Maze game is a video game genre description first used by journalists during the 1980s to describe any game in which the entire playing field is a maze. Quick player action is required to escape monsters, outrace an opponent, or navigate the maze within a time limit. After the release of Namco's Pac-Man in 1980, many maze games followed its conventions of completing a level by traversing all paths and a way of temporarily turning the tables on pursuers.

Overhead-view maze games
While the character in a maze would have a limited view, the player is able to see much or all of the maze. Maze chase games are a specific subset of the overheard perspective. They’re listed in a separate section.

First-person maze games

Maze chase games

This subgenre is exemplified by Namco's Pac-Man (1980), where the goal is to clear a maze of dots while being pursued.
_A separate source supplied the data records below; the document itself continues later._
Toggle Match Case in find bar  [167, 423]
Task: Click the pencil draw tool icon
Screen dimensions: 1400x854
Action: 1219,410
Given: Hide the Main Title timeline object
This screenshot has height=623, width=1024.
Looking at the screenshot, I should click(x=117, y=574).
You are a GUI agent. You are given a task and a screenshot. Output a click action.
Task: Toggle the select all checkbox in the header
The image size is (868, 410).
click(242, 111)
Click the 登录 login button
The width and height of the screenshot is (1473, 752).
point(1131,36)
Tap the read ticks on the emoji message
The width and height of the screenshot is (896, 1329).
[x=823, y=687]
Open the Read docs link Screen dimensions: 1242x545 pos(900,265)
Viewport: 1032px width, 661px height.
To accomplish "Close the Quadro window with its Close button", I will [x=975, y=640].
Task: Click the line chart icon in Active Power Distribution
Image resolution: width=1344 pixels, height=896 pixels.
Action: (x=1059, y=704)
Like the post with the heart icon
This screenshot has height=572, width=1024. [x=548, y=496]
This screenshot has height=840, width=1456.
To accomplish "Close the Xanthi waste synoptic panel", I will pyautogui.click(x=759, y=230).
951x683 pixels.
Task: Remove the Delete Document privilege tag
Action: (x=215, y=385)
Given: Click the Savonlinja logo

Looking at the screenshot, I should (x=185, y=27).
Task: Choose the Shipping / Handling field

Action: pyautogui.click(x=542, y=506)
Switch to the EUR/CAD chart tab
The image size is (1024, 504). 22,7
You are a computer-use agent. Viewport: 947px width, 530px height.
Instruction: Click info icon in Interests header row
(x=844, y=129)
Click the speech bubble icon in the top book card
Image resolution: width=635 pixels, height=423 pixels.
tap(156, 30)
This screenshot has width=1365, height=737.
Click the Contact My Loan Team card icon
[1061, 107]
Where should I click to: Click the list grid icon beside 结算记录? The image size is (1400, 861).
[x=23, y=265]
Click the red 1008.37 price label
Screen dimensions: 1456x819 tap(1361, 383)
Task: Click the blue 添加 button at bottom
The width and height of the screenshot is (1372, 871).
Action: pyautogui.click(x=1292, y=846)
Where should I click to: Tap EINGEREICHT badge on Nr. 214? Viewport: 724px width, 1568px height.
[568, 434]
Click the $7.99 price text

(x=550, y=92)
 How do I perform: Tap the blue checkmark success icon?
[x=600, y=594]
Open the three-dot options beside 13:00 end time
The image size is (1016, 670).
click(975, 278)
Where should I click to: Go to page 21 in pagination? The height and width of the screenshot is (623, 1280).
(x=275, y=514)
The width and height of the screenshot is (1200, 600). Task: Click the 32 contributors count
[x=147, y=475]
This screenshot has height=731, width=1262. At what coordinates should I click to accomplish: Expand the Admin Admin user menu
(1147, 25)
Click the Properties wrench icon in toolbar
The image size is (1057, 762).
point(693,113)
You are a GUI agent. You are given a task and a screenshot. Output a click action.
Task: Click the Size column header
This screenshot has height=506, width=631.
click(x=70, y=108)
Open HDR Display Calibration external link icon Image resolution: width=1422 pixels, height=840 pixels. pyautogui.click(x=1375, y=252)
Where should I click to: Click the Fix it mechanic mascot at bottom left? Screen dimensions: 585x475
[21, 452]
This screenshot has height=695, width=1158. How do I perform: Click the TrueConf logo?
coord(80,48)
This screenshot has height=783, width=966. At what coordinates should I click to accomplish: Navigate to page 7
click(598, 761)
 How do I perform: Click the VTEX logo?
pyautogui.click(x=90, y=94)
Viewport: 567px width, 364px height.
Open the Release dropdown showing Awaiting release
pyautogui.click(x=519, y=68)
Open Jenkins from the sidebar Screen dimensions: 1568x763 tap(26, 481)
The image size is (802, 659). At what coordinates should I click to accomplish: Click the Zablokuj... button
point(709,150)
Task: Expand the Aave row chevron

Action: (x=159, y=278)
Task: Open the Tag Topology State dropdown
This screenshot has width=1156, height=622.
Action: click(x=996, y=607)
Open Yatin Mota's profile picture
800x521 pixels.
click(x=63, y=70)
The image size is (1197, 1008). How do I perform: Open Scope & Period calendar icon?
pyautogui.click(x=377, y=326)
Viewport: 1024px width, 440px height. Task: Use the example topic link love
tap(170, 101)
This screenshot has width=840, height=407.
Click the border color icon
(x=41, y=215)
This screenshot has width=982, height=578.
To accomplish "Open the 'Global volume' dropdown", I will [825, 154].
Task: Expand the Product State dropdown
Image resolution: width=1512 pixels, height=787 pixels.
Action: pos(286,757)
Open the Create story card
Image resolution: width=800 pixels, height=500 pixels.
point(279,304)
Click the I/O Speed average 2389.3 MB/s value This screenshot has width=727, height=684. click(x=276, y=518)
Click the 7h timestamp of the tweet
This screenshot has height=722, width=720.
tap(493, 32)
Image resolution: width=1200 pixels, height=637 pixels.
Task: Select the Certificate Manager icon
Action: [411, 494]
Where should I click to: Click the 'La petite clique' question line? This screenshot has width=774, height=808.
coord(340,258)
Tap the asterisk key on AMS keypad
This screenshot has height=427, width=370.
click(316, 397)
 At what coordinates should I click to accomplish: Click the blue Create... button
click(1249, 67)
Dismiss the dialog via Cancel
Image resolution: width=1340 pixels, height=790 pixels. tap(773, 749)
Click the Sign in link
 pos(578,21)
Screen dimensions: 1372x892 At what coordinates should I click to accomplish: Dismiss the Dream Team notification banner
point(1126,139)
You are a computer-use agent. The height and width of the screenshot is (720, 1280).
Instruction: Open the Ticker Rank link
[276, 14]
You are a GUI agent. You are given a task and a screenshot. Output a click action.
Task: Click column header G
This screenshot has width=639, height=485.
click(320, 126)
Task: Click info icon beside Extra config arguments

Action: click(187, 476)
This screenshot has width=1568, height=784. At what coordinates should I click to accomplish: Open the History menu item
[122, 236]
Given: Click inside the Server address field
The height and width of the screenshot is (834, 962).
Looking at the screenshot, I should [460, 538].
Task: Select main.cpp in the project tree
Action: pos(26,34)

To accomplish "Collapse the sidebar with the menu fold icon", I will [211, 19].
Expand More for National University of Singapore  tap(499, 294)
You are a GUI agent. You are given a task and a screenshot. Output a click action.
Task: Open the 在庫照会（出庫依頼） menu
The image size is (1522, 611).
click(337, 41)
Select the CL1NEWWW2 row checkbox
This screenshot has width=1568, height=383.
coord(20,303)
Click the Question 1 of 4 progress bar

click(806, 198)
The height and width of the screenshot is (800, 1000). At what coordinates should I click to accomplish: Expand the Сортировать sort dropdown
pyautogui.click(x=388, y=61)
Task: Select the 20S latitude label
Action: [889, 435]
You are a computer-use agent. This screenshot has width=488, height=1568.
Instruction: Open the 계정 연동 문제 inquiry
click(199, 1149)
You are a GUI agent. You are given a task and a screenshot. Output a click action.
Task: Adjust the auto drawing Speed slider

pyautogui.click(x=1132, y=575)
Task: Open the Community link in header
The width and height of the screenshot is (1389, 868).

Pac-Man spawned many sequels and clones which, in Japan, are often called "dot eat games". Other maze chases don't have dots, and the goal is clear the maze of the pursuers themselves (e.g., Pengo, Guzzler, Jungler).

Grid capture games
In grid capture games, also called line coloring games, the maze consists of lines, and the goal is to capture rectangular areas by traversing their perimeters. The gameplay is not fundamentally different from Pac-Man (players still have to navigate the entire maze to complete a level) but enough games have used the grid motif that it is a distinct style. One unique element is that it is possible to capture multiple rectangles simultaneously, usually for extra points. Amidar established the model for this subgenre.